En effet, la petite localité polonaise de Wolstzyn abrite les dernières locomotives européennes à vapeur qui assurent encore un service régulier.

De plus, ce dépôt dispose également d’un certain nombre de locomotives de musée en état de marche.
Développement des chemins de fer polonais
À l’époque où on assiste à l’avènement des premiers chemins de fer en Europe, la Pologne est occupée par des puissances étrangères. L’Ouest du pays est aux mains des Prussiens, le Sud-Est administré par les Habsbourg d’Autriche et l’Est contrôlé par la Russie des Tsars. Les Polonais sont donc tributaires de ces occupants pour le développement de leurs premiers chemins de fer.
Vers 1842-43, les Prussiens lancent le mouvement en posant dans le Sud-Ouest une ligne de chemin de fer entre Breslau (actuellement Wroclaw) et Myslowice. La première partie de Wroclaw à Brzeg est inaugurée le 22 mai 1842. À Myslowice, ce chemin de fer se raccorde à la relation est-ouest que les Autrichiens construisent en 1847-48 entre Myslowice et Cracovie via Trzebinia. En 1848, les Russes achèvent une liaison entre Varsovie et la frontière méridionale de leur zone d’occupation, qui passe par Cszestochowa.
Les chemins de fer des trois puissances occupantes convergent vers Myslowice. Varsovie est alors relié à deux autres grandes villes : Wroclaw (Breslau) et Cracovie.

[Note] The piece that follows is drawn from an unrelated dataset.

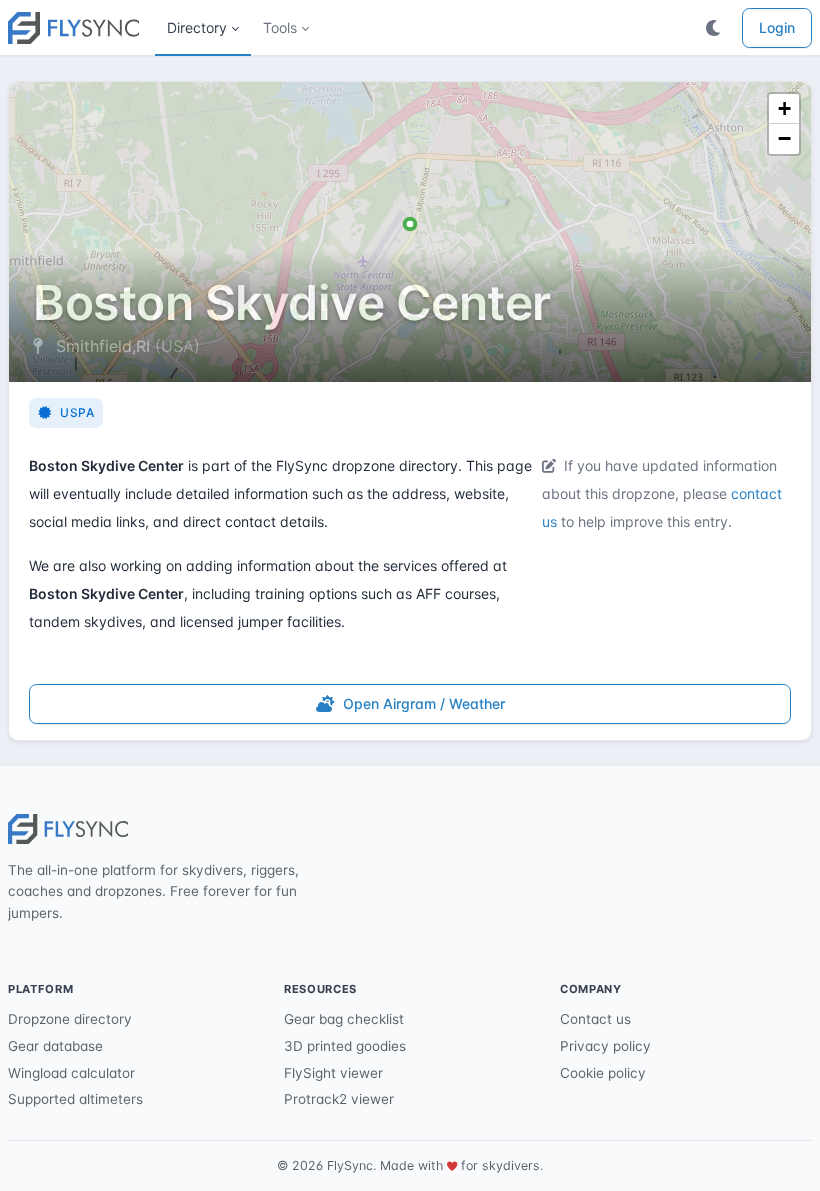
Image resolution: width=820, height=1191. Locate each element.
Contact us (595, 1019)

Toutefois, une circulation ferroviaire continue est impossible entre les lignes des Autrichiens et des Prussiens d’un côté et celles des Russes de l’autre. Les Russes ont construit leur chemin de fer en utilisant la voie large (1524 mm) en usage dans leur pays. Les Prussiens et les Autrichiens appliquent l’écartement de voie général de 1435 mm. Jusqu’en 1870, ce réseau de base est prolongé vers les capitales Saint-Pétersbourg, Berlin et Vienne. On réalise ensuite les relations Gdansk - Bydgoszcs - Kostrzyn, Breslau - Posen (Poznan), Posen - Torun - Allenstein - (Olsztyn) et Posen - Stettin (port de la Baltique). À partir de Varsovie, des relations convergent vers Danzig (Gdansk) et Lublin et via Siedlce vers Brest. La plupart de ces relations font partie du réseau principal actuel des PKP (les chemins de fer de l’État polonais). Dans la période suivante qui va de 1881 jusqu’à la fin de la Première Guerre mondiale (1918), on construit des chemins de fer à voie normale et à voie étroite qui reliaient l’hinterland polonais au réseau principal.

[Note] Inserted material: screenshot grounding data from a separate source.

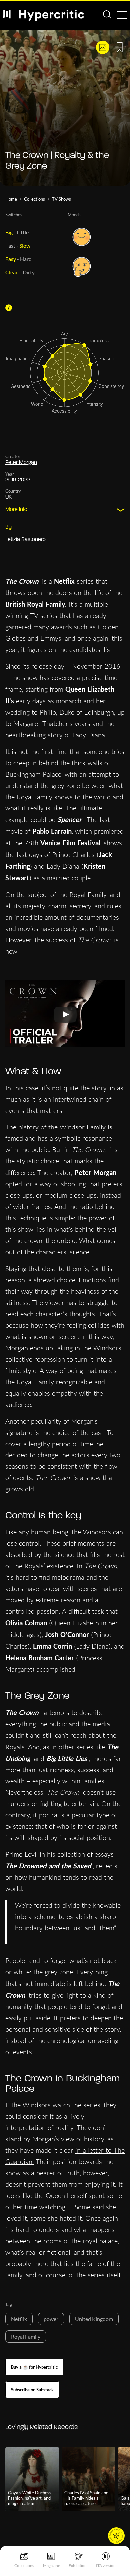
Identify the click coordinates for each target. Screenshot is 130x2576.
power (51, 2319)
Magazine (51, 2565)
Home (11, 199)
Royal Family (25, 2336)
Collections (24, 2565)
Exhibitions (78, 2565)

Fumée et vapeur entre Oder et Vistule
Les locomotives à vapeur polonaises d’avant la seconde guerre mondiale
En Europe, c’est la Pologne qui a fait circuler le plus longtemps des locomotives à vapeur en service normal. Jusqu’à la Première Guerre mondiale, le réseau de chemins de fer polonais ne dispose pas de son propre matériel. En outre, une grande partie du matériel a été détruit et délaissé pendant la guerre. Fin 1918, 46 % des locomotives se trouvent hors service. L’Allemagne et l’Autriche doivent céder des locomotives à la Pologne. Mais cela n’est pas d’un grand secours, parce que leur nombre est insuffisant et que les Polonais n’héritent pas vraiment des meilleures machines.
Identité propre
Les PKP fondés en 1919 compensent la pénurie de locomotives en acquérant, à l’état neuf, les mêmes types que ceux utilisés en Autriche et en Prusse, ainsi qu’en passant commande aux usines américaines Baldwin. Au total, 667 locomotives sont commandées à l’étranger. Dans l’intervalle, la Pologne lance sa propre industrie de construction de locomotives. C’est ainsi que le gouvernement polonais s’engage entre 1922 et 1932 à acquérir une grande quantité de voitures et de wagons auprès des trois nouvelles usines de locomotives suivantes :
- Pierwsza Fabryka Loko-motyw w Polsce
(la première usine de locomotives polonaise) à Chrzanow près de Cracovie ; - H Cegielki à Poznan ;
- Warszawska SA Budowy Parowozow
(usine de locomotives Varsovie NV) à Varsovie.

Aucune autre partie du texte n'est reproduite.